What you should know:
Story protocol (IP) lost half of its recent recovery gains of 40%. In the last four days, it bounced from $7 but faced rejection at $10-psychological price level. Bulls have been rebuffed at this level twice, making it a key short-term hurdle.
However, technical indicators showed that bulls could still clear the obstacle. Notably, the OBV (On Balance Volume) was above a multi-month trendline support. In short, there still seemed to be interest and volume for the altcoin.
With the slight jump in daily RSI, IP could still make it above $10. Especially if the RSI climbs higher above the neutral level.
In such a scenario, the $11.8 bullish target could be feasible. But a dip below $8 would invalidate the bullish outlook and drag IP to $7 or $5.5.
World Liberty Financial (WLFI)

Key points:
WLFI has been under selling pressure, despite recent deflationary efforts.
Technical indicators were bearish, suggesting the sell-off could extend itself.
What you should know:
WLFI dropped by 10% in the last two days. The decline erased all the gains made over the weekend after the project announced an aggressive deflationary plan.

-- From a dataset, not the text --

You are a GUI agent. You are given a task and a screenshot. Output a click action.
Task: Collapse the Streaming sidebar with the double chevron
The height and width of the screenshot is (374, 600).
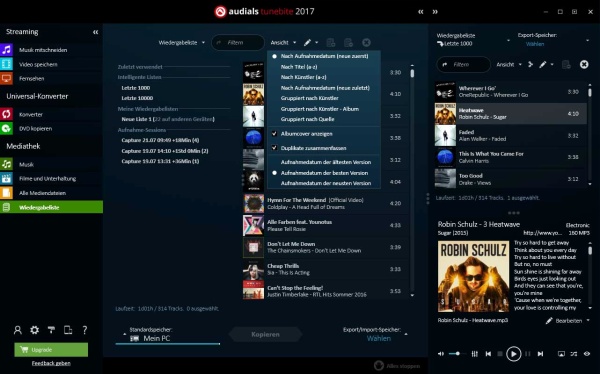point(95,32)
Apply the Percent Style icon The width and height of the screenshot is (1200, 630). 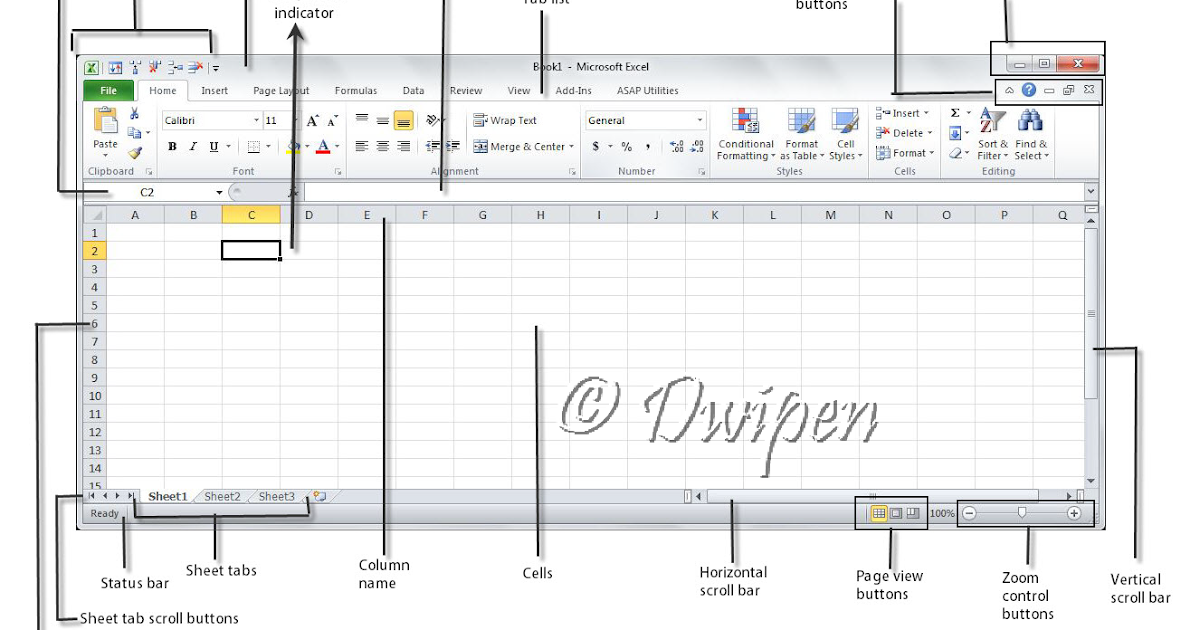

And, technical charts didn’t favor the bulls. At least at the time of writing.
The 12-hour RSI slipped below the neutral level, underscoring mounting selling pressure. If the OBV cracks the support formed in the second half of September, WLFI could drop lower on the charts.
The $0.18-$0.19 support zone and range-low could be the next level to watch out for in such a correction.